● **Task prompt**
Answer these questions using the text on the Business Gateway Initiative:
1. Besides Business.gov, what does the initiative include?
2. What two adjectives describe the Business.gov website?
3. What is the last of the three questions that Business Gateway helps businesses answer?

● **Excerpted text**
####
Small Business Administration: The Business Gateway Initiative
SBA’s Business Gateway Initiative offers businesses a single access point to Federal regulatory and paperwork compliance resources, including forms, and tools. The initiative, which includes Business.gov, Forms.gov, and data harmonization activities, reduces the amount of time and money business owners spend on complying with Federal regulations and associated paperwork so that they can spend more time running their business. Specifically, Business.gov simplifies and improves businesses’ ability to locate government compliance guides and forms they deal with on a regular basis, thereby reducing the effort needed to comply with government regulations.
Business.gov is an innovative, search-focused, website where businesses can access up-to-date regulatory and paperwork compliance information and save time doing so. The information available through Business.gov was assembled by reaching across agency silos to make content accessible and relevant to the business community. Business Gateway epitomizes the spirit and intent of the PRA by helping business save time getting answers to important questions including: (1) What laws and regulations apply to me?; (2) How do I comply?; and (3) How do I stay in compliance?
####
● **Data supplied**
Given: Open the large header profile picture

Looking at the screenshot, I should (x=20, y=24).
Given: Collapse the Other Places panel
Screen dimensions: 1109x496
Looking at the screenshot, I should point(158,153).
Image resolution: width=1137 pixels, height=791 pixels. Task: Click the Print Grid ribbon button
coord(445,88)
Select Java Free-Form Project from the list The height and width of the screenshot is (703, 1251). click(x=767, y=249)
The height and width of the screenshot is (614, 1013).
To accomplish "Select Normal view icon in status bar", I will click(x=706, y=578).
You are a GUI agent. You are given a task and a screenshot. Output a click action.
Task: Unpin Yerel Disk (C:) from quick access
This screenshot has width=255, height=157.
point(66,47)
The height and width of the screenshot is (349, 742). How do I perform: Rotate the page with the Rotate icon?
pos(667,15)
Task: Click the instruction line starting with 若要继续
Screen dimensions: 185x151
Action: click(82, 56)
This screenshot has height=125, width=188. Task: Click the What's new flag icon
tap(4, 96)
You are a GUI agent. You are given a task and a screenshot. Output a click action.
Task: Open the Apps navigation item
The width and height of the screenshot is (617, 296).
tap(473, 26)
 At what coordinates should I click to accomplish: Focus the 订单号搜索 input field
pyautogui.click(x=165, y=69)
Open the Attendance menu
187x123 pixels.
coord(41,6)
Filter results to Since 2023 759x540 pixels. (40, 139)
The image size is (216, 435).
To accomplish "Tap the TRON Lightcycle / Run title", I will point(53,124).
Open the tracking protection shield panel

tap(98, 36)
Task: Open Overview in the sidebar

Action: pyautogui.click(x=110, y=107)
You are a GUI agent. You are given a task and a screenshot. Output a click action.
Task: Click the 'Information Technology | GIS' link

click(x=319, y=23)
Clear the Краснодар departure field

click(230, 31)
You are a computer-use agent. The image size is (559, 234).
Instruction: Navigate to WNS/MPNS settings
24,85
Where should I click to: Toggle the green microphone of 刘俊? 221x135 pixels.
####
● **Expected answer**
1. Forms.gov and data harmonization activities.
2. Innovative and search-focused.
3. How do I stay in compliance?